O presidente Jair Bolsonaro (PL) fez novos ataques a ministros do STF e ao ex-presidente Luiz Inácio Lula da Silva neste sábado (11). Ele também voltou a criticar o sistema eleitoral brasileiro e comparou a investigação dos casos de fake news pelo Supremo ao processo judicial que levou a ex-presidenta boliviana Jeanine Añez à prisão.
Em entrevista a jornalistas na saída de uma churrascaria, onde foi ovacionado, ele chamou o ministro Luís Roberto Barroso de “mau-caráter” e “mentiroso”, por dizer que Bolsonaro teria divulgado dados de um inquérito sigiloso que, para Bolsonaro, não tinha esta restrição.
Já o ministro Alexandre de Moraes foi atacado pela atuação no inquérito sobre fake news, aberto pelo próprio Supremo, e por sua atuação no processo contra o deputado Daniel Silveira (PTB-RJ), condenado por incitar violência contra o STF e que recebeu indulto de Bolsonaro.

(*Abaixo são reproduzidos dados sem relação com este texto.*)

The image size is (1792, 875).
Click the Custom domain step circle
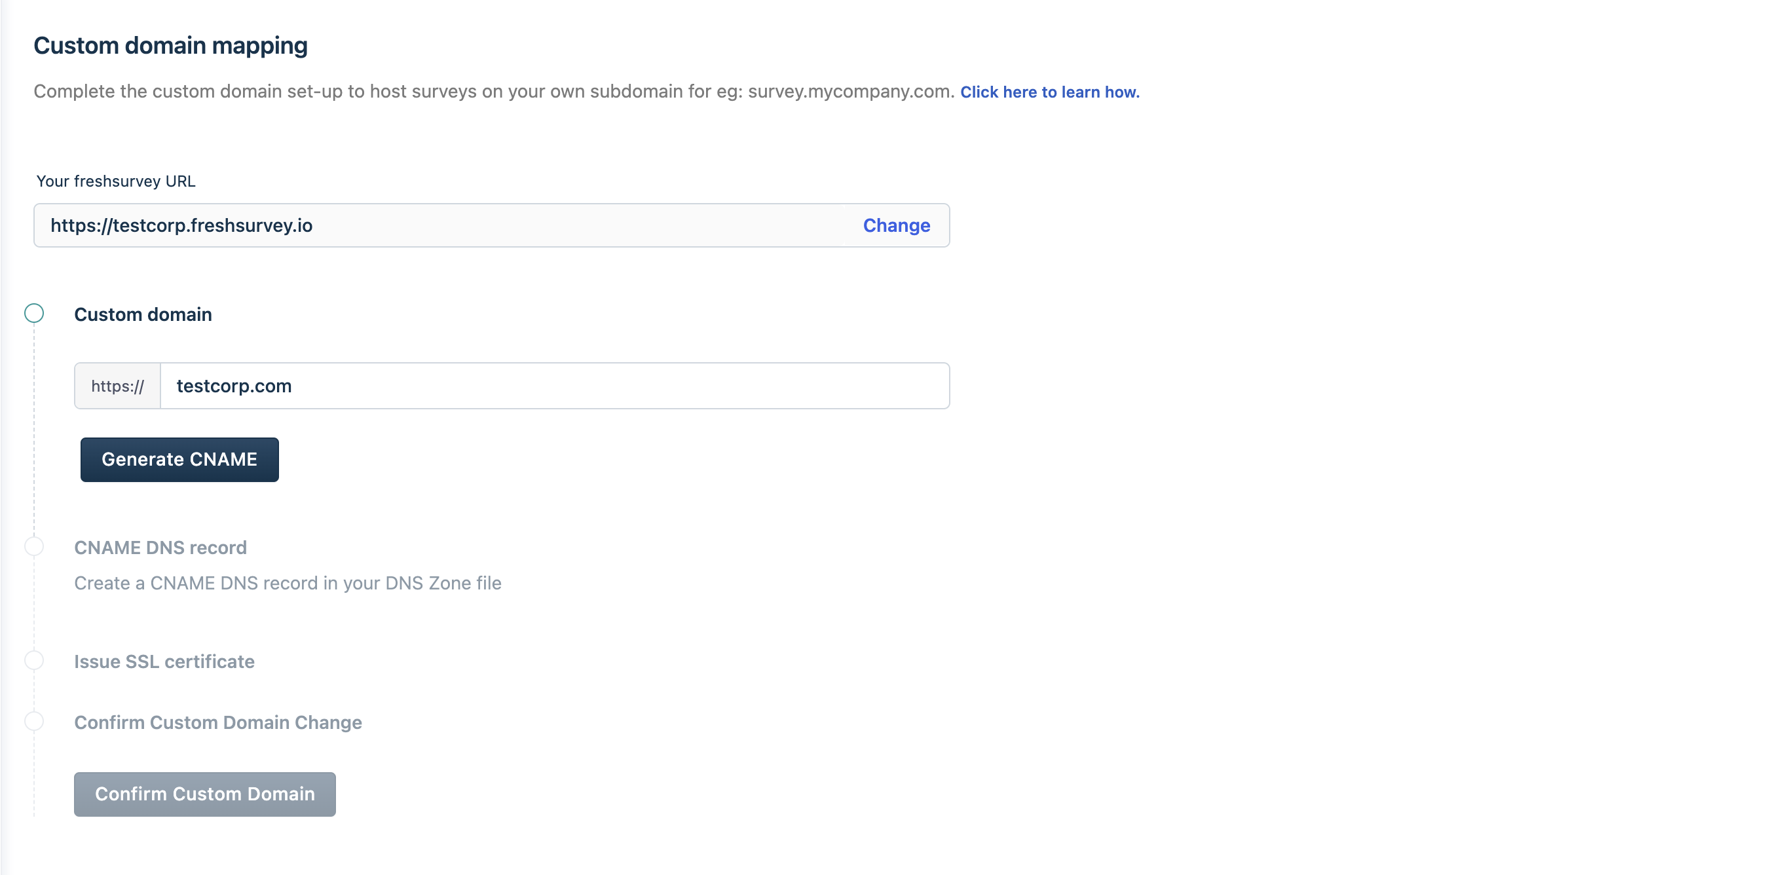coord(34,314)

“Eu dei um indulto para este parlamentar e ele [Moraes] continua perseguindo, multando ele, agora bloqueando o celular da esposa dele, que é a advogada que o defende. O TSE lá do senhor Alexandre de Moraes desmonetiza páginas, derruba páginas. Isso não é democracia, É censura.”, acusou.

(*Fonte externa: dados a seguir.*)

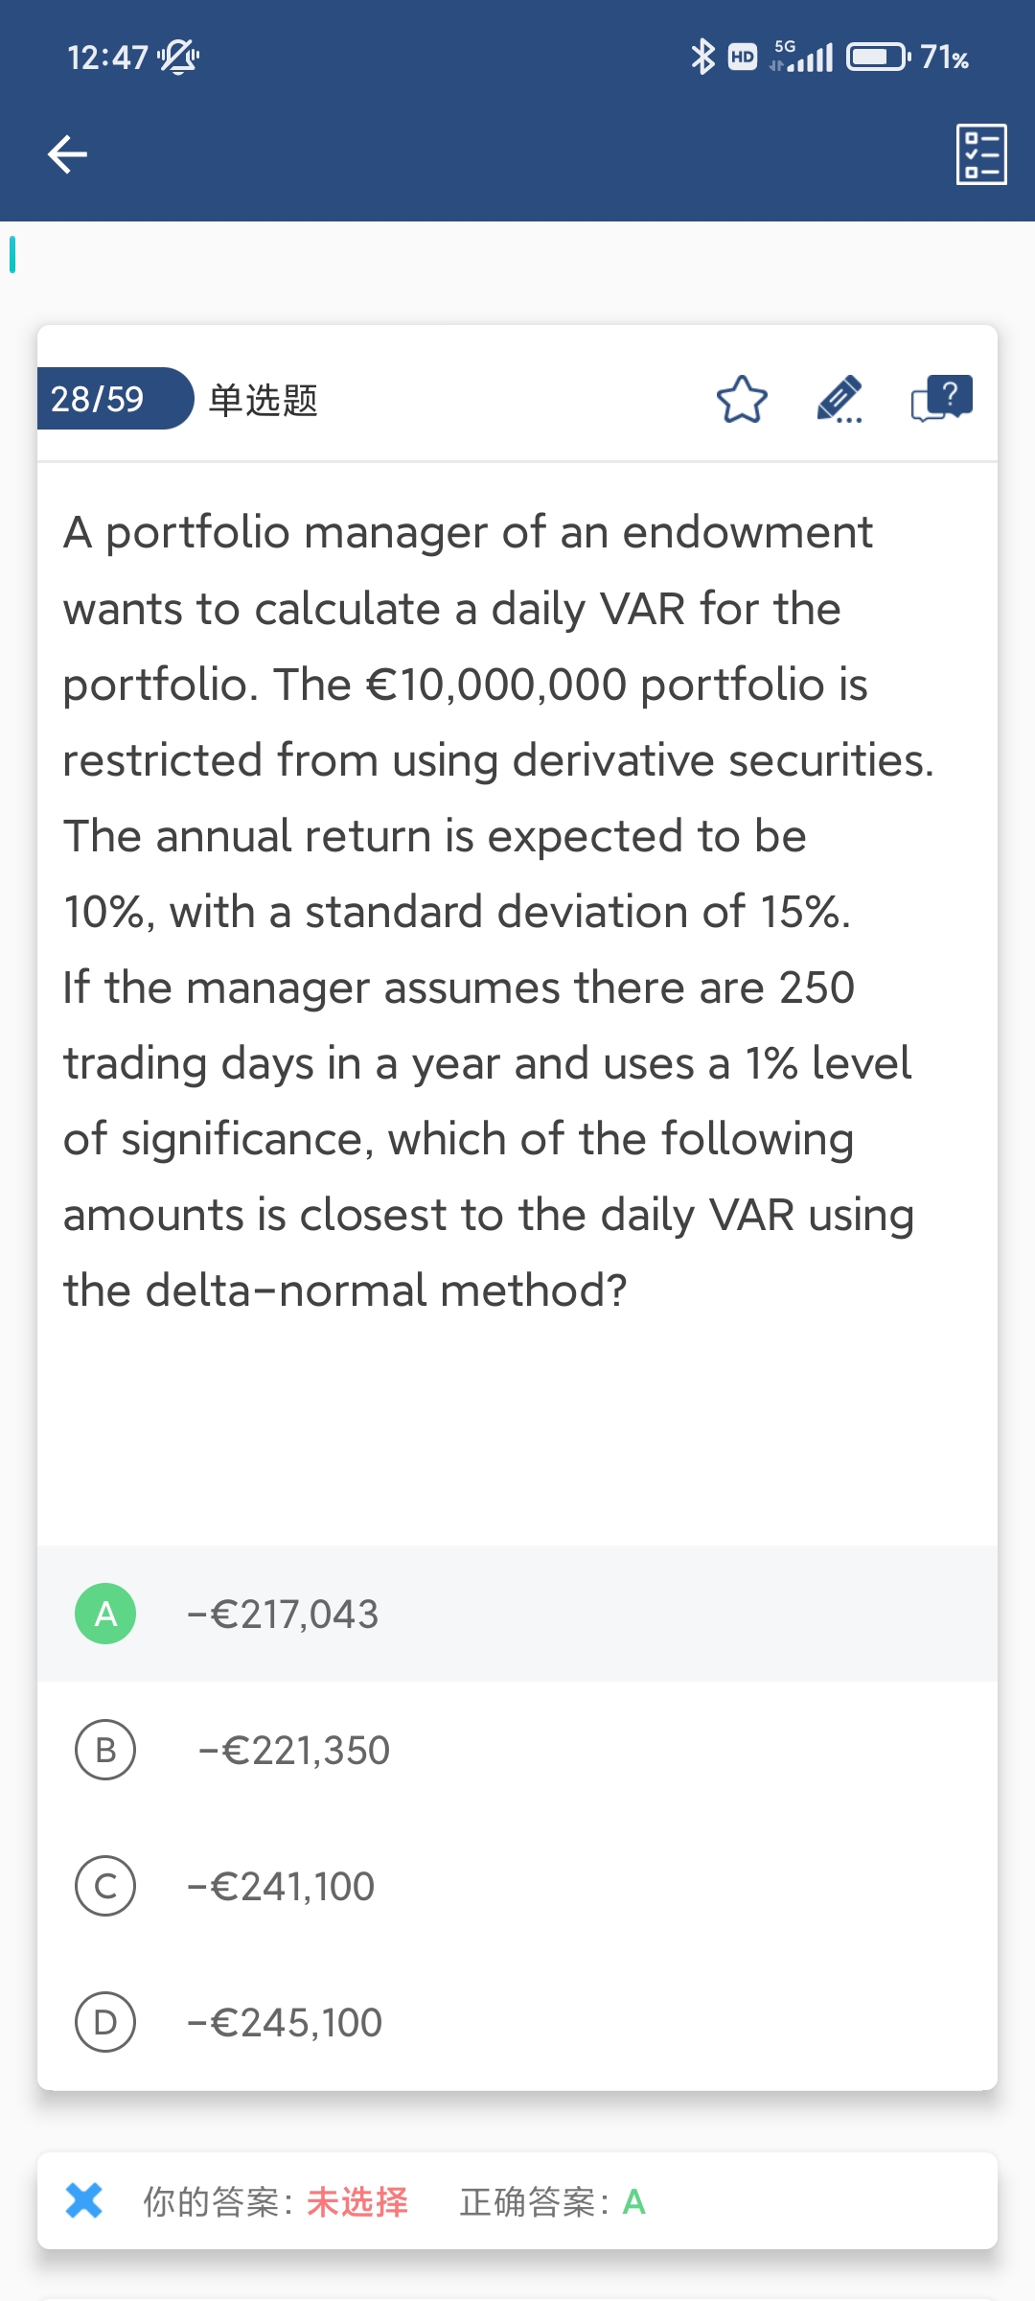
Task: Tap the −€245,100 answer text
Action: pos(285,2023)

Isso nunca ocorreu no Brasil. Uma pessoa apenas decide. Ele faz um inquérito, onde não tem a participação do Ministério Público, e investiga por fake news. Eu não quero baixar o nível na entrevista, mas o que esse cara tem na cabeça? O que é que ele está ganhando com isso? Quais são seus interesses? Ele está ligado a quem? Ou é um psicopata? Ele tem um problema”, acusou.
Bolsonaro comparou as acões de Moraes com a prisão de Jeanine Añez condenada por tramar um golpe de Estado, em 2019. “A turma dela perdeu [as eleições], voltou a turma do Evo Morales. O que aconteceu um ano atrás? Ela foi presa preventivamente. E agora foi confirmado dez anos de cadeia para ela. Qual a acusação? Atos antidemocráticos. Alguém faz alguma correlação com Alexandre de Moraes e os inquéritos por atos antidemocráticos? Ou seja, é uma ameaça para mim quando deixar o governo?”, questionou.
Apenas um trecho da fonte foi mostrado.